### PASSAGE
White House ‘Deeply Concerned’ After Hundreds of Iranian Schoolgirls Poisoned with Toxic Gas

The White House said on Thursday that reports of hundreds of Iranian girls in dozens of schools suffering from exposure to toxic gas are “deeply concerning.”

National Security Council (NSC) spokesman John Kirby said the incidents “could be the poisoning of young girls that are just going to school.”

“Truth is, we don’t know right now what caused those ailments. We see reports that the Iranian government is investigating it, that’s the right course of action. We want those investigations to be thorough and complete, and we want them to be transparent,” Kirby said.

“Little girls going to school should only have to worry about learning. They shouldn’t have to worry about their own physical safety, but we just don’t know enough right now,” he said.

Iranian Health Minister Bahram Einollahi said on Tuesday that roughly 800 girls have suffered “mild poison” attacks at over 30 schools in four different cities. At least one of the schools reporting a toxic attack was an elementary school.

### ACTIVITY 1
Retype part of the article on the Iranian schoolgirl poisonings word for word, beginning at the words that contain "National Security Council" and stopping after "an elementary school.".
### ACTIVITY 2
In the article on the Iranian schoolgirl poisonings, recast the paragraph beginning "Iranian Health Minister Bahram Einollahi said" as a short bulleted list of its facts.
### ACTIVITY 3
Summarize the article on the Iranian schoolgirl poisonings in two sentences.

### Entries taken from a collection

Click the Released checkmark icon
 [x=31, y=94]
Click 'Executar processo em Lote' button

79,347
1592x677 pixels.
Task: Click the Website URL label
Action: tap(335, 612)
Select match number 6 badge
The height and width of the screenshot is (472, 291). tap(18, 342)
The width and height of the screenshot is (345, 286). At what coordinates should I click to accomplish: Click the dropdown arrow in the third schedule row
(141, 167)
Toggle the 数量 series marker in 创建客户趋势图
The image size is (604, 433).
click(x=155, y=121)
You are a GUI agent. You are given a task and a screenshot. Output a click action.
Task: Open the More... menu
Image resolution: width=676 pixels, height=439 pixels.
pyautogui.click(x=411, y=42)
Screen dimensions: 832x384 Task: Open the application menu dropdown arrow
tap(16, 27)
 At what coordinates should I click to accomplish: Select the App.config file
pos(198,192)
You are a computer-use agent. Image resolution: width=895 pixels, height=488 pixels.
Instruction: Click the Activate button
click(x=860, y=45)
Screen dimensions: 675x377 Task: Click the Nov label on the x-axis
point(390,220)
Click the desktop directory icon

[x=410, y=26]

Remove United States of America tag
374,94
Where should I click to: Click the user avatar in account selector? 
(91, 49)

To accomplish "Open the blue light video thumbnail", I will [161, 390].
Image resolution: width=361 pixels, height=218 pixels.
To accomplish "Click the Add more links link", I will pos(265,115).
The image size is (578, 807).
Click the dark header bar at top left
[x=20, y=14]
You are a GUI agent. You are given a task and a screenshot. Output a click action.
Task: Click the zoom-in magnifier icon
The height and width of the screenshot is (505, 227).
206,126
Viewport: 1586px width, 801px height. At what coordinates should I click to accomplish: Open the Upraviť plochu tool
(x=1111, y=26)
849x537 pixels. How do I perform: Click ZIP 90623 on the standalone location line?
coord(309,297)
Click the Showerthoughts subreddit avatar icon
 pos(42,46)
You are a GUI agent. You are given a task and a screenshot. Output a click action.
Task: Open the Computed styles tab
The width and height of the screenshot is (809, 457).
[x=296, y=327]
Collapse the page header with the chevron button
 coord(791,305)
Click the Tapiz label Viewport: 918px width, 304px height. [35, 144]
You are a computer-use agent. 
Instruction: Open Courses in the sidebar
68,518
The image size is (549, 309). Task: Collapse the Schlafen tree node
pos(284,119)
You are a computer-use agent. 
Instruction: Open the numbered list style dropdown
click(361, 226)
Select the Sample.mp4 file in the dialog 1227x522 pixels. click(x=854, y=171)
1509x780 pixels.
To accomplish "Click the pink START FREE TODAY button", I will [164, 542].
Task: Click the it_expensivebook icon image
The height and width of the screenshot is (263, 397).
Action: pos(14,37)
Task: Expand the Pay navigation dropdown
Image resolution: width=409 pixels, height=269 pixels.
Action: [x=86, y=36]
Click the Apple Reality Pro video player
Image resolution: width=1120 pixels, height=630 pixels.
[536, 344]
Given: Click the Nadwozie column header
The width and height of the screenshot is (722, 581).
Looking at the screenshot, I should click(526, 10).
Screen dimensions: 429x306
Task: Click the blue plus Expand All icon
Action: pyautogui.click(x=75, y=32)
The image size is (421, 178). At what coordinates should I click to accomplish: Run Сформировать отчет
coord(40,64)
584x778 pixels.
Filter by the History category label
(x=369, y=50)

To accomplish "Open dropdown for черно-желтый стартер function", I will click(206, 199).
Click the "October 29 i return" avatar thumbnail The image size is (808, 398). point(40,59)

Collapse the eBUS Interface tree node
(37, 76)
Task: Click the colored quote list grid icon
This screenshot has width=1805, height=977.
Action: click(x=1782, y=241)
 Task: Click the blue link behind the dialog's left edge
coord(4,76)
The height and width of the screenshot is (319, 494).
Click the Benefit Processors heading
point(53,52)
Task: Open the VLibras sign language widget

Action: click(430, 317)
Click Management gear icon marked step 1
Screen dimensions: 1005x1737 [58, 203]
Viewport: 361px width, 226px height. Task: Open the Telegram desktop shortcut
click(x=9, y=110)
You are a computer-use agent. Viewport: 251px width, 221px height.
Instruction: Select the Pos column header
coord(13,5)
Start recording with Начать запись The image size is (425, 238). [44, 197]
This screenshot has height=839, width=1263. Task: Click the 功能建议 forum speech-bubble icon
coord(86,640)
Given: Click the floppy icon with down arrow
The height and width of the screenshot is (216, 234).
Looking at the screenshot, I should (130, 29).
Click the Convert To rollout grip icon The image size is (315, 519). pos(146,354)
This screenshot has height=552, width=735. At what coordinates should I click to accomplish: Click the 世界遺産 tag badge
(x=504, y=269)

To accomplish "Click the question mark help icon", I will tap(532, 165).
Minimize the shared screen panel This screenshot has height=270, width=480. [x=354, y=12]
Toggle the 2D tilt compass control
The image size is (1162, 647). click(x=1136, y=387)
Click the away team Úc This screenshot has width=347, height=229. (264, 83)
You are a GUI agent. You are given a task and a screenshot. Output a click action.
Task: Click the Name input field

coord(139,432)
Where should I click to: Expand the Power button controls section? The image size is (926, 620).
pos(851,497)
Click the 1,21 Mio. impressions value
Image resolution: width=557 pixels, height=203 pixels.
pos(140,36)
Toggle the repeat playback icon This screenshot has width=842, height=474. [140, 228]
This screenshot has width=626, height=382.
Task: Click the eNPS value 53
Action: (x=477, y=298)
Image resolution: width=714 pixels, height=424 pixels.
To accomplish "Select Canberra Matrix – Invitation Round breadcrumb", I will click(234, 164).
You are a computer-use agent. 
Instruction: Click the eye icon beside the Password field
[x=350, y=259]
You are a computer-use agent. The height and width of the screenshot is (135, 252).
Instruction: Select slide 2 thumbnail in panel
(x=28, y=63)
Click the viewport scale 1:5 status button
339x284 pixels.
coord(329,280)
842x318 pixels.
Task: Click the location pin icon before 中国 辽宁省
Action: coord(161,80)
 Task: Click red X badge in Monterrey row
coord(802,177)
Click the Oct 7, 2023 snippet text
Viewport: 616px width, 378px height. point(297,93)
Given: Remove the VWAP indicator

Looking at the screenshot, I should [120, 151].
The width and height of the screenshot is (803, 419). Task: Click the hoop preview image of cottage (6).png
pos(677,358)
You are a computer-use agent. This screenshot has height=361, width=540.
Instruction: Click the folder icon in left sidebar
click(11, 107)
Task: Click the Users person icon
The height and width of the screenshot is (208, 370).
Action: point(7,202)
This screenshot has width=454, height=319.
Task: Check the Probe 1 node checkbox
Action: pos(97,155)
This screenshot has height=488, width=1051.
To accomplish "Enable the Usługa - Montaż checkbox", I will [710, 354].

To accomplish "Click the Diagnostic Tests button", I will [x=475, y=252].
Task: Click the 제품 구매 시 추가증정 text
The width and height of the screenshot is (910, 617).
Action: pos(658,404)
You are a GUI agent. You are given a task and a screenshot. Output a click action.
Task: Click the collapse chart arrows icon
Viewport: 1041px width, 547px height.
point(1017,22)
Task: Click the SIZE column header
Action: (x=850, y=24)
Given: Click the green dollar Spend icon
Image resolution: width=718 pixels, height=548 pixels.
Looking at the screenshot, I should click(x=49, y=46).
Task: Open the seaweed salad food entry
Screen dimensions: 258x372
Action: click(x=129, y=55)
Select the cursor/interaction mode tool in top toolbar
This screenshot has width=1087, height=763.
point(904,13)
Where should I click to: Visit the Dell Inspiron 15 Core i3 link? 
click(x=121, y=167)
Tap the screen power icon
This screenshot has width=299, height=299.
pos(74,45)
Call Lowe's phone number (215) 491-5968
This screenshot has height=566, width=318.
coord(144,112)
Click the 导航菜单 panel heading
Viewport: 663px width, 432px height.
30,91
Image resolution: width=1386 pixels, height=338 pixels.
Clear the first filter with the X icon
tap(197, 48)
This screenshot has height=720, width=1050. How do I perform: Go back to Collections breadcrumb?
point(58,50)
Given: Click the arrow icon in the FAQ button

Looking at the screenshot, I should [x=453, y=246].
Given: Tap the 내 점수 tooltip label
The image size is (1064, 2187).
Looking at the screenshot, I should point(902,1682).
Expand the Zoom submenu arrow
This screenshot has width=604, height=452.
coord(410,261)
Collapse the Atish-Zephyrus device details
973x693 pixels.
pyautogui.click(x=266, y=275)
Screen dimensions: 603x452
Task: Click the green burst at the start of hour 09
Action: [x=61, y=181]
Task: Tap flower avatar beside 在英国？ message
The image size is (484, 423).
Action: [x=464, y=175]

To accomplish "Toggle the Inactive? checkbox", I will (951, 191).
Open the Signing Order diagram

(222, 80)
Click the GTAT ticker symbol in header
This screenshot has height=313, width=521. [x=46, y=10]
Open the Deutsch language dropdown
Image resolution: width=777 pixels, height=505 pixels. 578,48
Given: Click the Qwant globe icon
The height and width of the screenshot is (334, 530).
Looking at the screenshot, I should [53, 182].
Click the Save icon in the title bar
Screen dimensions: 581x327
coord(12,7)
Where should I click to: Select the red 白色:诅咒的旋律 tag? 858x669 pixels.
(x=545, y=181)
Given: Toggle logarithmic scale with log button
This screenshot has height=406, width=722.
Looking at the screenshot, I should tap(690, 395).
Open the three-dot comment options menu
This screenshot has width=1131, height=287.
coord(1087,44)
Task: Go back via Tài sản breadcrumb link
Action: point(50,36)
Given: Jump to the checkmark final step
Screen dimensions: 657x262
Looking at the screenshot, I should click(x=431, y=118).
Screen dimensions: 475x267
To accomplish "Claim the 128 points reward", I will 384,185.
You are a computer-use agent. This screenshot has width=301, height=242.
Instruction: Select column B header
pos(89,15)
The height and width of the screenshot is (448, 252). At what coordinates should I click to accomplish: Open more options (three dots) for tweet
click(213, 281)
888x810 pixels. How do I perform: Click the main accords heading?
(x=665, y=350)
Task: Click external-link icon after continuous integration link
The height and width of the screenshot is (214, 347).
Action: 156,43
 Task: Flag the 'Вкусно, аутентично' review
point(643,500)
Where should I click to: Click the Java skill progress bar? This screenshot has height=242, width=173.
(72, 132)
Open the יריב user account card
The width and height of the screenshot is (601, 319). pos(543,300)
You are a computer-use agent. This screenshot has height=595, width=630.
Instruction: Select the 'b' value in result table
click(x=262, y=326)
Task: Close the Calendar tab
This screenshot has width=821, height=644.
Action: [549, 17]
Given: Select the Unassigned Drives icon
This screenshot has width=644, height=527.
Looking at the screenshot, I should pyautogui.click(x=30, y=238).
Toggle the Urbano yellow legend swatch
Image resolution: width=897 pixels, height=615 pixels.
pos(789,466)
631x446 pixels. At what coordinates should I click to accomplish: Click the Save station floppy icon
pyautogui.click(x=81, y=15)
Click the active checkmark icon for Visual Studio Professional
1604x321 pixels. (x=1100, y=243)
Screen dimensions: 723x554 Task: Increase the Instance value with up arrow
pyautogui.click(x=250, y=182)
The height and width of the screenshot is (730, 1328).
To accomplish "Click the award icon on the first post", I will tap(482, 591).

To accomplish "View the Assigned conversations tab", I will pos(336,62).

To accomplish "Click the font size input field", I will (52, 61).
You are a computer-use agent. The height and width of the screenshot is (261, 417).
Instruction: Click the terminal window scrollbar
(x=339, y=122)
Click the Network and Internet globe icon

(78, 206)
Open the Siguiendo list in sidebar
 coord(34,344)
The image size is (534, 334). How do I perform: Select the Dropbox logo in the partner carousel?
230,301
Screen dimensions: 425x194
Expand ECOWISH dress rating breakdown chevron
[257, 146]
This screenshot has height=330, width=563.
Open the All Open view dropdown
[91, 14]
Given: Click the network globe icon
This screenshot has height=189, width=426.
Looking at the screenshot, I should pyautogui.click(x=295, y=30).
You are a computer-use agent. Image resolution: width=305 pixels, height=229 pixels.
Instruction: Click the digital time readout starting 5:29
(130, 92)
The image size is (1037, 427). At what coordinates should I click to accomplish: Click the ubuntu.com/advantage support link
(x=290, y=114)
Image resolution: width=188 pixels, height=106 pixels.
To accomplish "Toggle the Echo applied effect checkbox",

### RESPONSE AREA 1
National Security Council (NSC) spokesman John Kirby said the incidents “could be the poisoning of young girls that are just going to school.”

“Truth is, we don’t know right now what caused those ailments. We see reports that the Iranian government is investigating it, that’s the right course of action. We want those investigations to be thorough and complete, and we want them to be transparent,” Kirby said.

“Little girls going to school should only have to worry about learning. They shouldn’t have to worry about their own physical safety, but we just don’t know enough right now,” he said.

Iranian Health Minister Bahram Einollahi said on Tuesday that roughly 800 girls have suffered “mild poison” attacks at over 30 schools in four different cities. At least one of the schools reporting a toxic attack was an elementary school.

### RESPONSE AREA 2
- Source: Iranian Health Minister Bahram Einollahi, speaking on Tuesday
- Roughly 800 girls have suffered "mild poison" attacks
- The attacks occurred at over 30 schools in four different cities
- At least one affected school was an elementary school

### RESPONSE AREA 3
The White House said on Thursday that reports of hundreds of Iranian girls in dozens of schools suffering exposure to toxic gas are "deeply concerning." NSC spokesman John Kirby said the cause is not yet known and called for thorough, complete, and transparent investigations, while Iran's health minister said roughly 800 girls have suffered "mild poison" attacks at over 30 schools in four cities.